Na een telefoontje kan ik woensdagmorgen langskomen. De halve oogarts heet Rob en is een knappe jonge man. Hij leest het briefje dat mijn dokter meegaf en ik mag meelopen naar de hoek met de dure apparaten. “Het verhaal is duidelijk”, zegt hij, tikkend op het briefje, “maar ik ga toch wat extra onderzoekjes doen om andere dingen uit te sluiten.”

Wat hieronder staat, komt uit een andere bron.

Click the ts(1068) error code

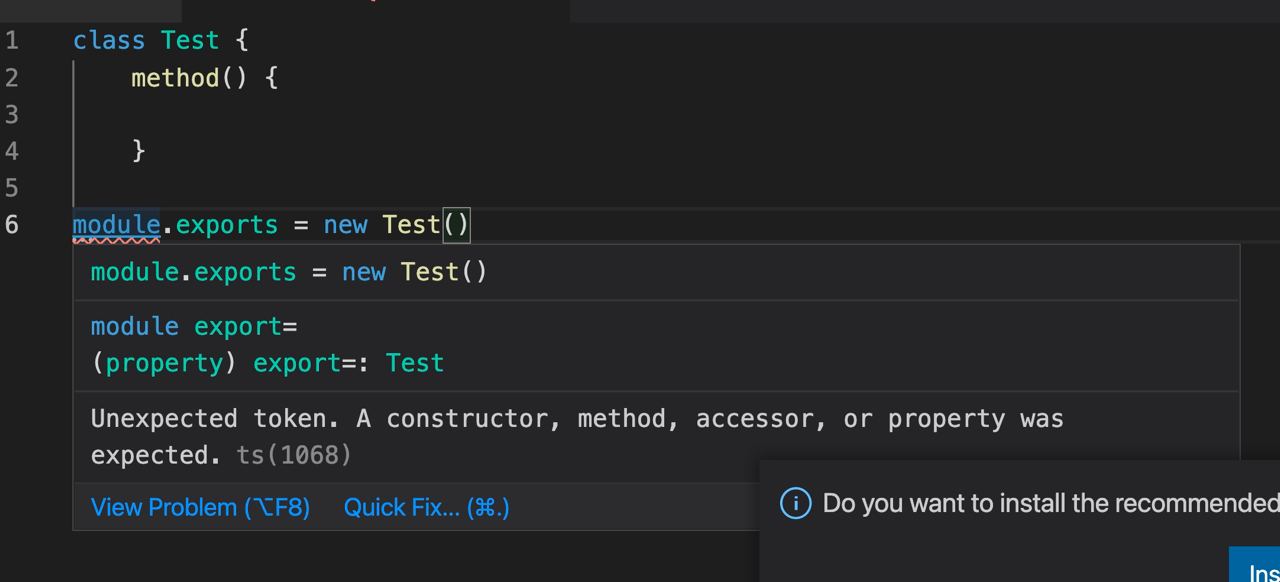pyautogui.click(x=295, y=455)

Iets verderop mag ik laten horen hoe goed ik in de verte kan lezen. Niks mis mee, constateert de optometrist. “Dichtbij zult u waarschijnlijk een leesbrilletje nodig hebben..” Ik vraag hoe hij dat uit zo’n leestest-op-afstand kan concluderen en hij glimlacht verontschuldigend. Dat kan hij niet, maar eh, gezien mijn leeftijd...

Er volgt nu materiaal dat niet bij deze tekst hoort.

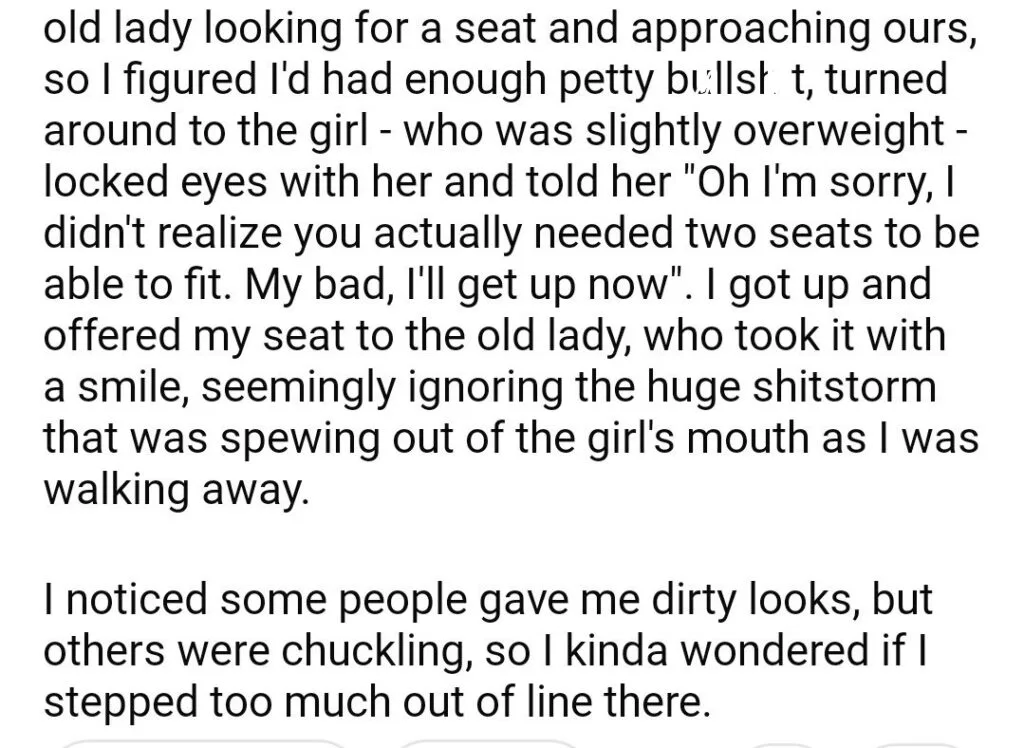Image resolution: width=1024 pixels, height=748 pixels.
Task: Click the phrase "walking away."
Action: pyautogui.click(x=176, y=489)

Voor het volgende onderdeel krijg ik een druppeltje in m’n oog dat de pupil verwijdt. Door een kleine pupil valt er niet genoeg te zien van het netvlies daar achter. De druppel moet een kwartiertje inwerken en ik krijg een cappuccino. Ook uit een duur apparaat, schat ik in; hij is lekker.
Na bestudering van mijn netvlies is het duidelijk. Geen oogbeschadigingen, maar alleen een los dingetje op m’n netvlies. Doordat het glasvocht met de jaren iets loslaat van het netvlies, kunnen daar losse velletjes op komen. Floaters heten ze, of “mouches volantes” een mooi woord voor een irritant verschijnsel. Heel veel mensen hebben ze, maar deze zit midden in m’n gezichtsveld en dat is lastig. Waarschijnlijk leer ik er omheen/langs te kijken en met een beetje geluk zakt ie een beetje naar een minder prominente plek.

Als ik naar huis fiets, zie ik de wereld een beetje wazig en in de spiegel zie ik dat de druppel van de halve oogarts me er uit laat zien als een halve junk. Dát is morgen weer over. Ik hoop dat die floater ook binnenkort afzakt.